[Exercise]:
Say the data back exactly as it is written below.

[Collected data]:
☆ ☆ ☆ ☆ ☆ ☆ ☆
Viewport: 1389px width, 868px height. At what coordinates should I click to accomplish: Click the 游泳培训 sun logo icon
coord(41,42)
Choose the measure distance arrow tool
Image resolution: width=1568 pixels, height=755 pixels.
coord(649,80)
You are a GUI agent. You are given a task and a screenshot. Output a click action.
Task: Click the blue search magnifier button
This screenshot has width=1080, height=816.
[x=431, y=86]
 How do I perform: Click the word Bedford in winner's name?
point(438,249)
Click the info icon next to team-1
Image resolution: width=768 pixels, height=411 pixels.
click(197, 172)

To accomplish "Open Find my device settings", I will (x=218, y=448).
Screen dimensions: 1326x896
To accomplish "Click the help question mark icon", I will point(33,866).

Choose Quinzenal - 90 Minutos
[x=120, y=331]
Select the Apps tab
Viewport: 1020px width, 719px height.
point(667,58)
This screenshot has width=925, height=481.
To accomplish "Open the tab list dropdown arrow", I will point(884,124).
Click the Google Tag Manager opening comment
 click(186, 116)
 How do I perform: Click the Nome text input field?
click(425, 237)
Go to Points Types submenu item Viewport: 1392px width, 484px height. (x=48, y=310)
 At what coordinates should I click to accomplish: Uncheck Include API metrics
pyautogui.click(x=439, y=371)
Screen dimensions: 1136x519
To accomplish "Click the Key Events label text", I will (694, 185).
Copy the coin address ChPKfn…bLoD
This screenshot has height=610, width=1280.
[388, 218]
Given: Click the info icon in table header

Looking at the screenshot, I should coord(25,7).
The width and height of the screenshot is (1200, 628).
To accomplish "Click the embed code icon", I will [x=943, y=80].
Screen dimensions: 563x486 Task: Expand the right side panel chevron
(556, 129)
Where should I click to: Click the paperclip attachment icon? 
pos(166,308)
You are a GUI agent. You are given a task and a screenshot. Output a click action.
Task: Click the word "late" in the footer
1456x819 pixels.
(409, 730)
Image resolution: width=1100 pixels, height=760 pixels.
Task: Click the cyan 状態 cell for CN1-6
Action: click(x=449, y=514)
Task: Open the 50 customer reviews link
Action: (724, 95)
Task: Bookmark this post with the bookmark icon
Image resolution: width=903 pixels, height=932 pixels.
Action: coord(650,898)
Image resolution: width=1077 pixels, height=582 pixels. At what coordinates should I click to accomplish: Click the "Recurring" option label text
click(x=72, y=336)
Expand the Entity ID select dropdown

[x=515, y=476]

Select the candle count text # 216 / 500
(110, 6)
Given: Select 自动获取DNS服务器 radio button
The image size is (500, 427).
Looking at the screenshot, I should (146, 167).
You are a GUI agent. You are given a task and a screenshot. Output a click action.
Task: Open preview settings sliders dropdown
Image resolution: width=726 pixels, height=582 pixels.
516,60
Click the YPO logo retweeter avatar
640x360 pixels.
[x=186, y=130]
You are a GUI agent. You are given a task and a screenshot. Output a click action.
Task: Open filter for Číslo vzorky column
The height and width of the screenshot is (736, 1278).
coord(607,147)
☆ ☆ ☆ ☆ ☆ ☆ ☆
[Reply to the exercise]:
Viewport: 1389px width, 868px height. At what coordinates should I click to accomplish: Click the 游泳培训 sun logo icon
coord(41,42)
Choose the measure distance arrow tool
Image resolution: width=1568 pixels, height=755 pixels.
coord(649,80)
You are a GUI agent. You are given a task and a screenshot. Output a click action.
Task: Click the blue search magnifier button
This screenshot has width=1080, height=816.
[x=431, y=86]
 How do I perform: Click the word Bedford in winner's name?
point(438,249)
Click the info icon next to team-1
Image resolution: width=768 pixels, height=411 pixels.
click(197, 172)

To accomplish "Open Find my device settings", I will (x=218, y=448).
Screen dimensions: 1326x896
To accomplish "Click the help question mark icon", I will point(33,866).

Choose Quinzenal - 90 Minutos
[x=120, y=331]
Select the Apps tab
Viewport: 1020px width, 719px height.
point(667,58)
This screenshot has width=925, height=481.
To accomplish "Open the tab list dropdown arrow", I will point(884,124).
Click the Google Tag Manager opening comment
 click(186, 116)
 How do I perform: Click the Nome text input field?
click(425, 237)
Go to Points Types submenu item Viewport: 1392px width, 484px height. (x=48, y=310)
 At what coordinates should I click to accomplish: Uncheck Include API metrics
pyautogui.click(x=439, y=371)
Screen dimensions: 1136x519
To accomplish "Click the Key Events label text", I will (694, 185).
Copy the coin address ChPKfn…bLoD
This screenshot has height=610, width=1280.
[388, 218]
Given: Click the info icon in table header

Looking at the screenshot, I should coord(25,7).
The width and height of the screenshot is (1200, 628).
To accomplish "Click the embed code icon", I will [x=943, y=80].
Screen dimensions: 563x486 Task: Expand the right side panel chevron
(556, 129)
Where should I click to: Click the paperclip attachment icon? 
pos(166,308)
You are a GUI agent. You are given a task and a screenshot. Output a click action.
Task: Click the word "late" in the footer
1456x819 pixels.
(409, 730)
Image resolution: width=1100 pixels, height=760 pixels.
Task: Click the cyan 状態 cell for CN1-6
Action: click(x=449, y=514)
Task: Open the 50 customer reviews link
Action: (724, 95)
Task: Bookmark this post with the bookmark icon
Image resolution: width=903 pixels, height=932 pixels.
Action: coord(650,898)
Image resolution: width=1077 pixels, height=582 pixels. At what coordinates should I click to accomplish: Click the "Recurring" option label text
click(x=72, y=336)
Expand the Entity ID select dropdown

[x=515, y=476]

Select the candle count text # 216 / 500
(110, 6)
Given: Select 自动获取DNS服务器 radio button
The image size is (500, 427).
Looking at the screenshot, I should (146, 167).
You are a GUI agent. You are given a task and a screenshot. Output a click action.
Task: Open preview settings sliders dropdown
Image resolution: width=726 pixels, height=582 pixels.
516,60
Click the YPO logo retweeter avatar
640x360 pixels.
[x=186, y=130]
You are a GUI agent. You are given a task and a screenshot. Output a click action.
Task: Open filter for Číslo vzorky column
The height and width of the screenshot is (736, 1278).
coord(607,147)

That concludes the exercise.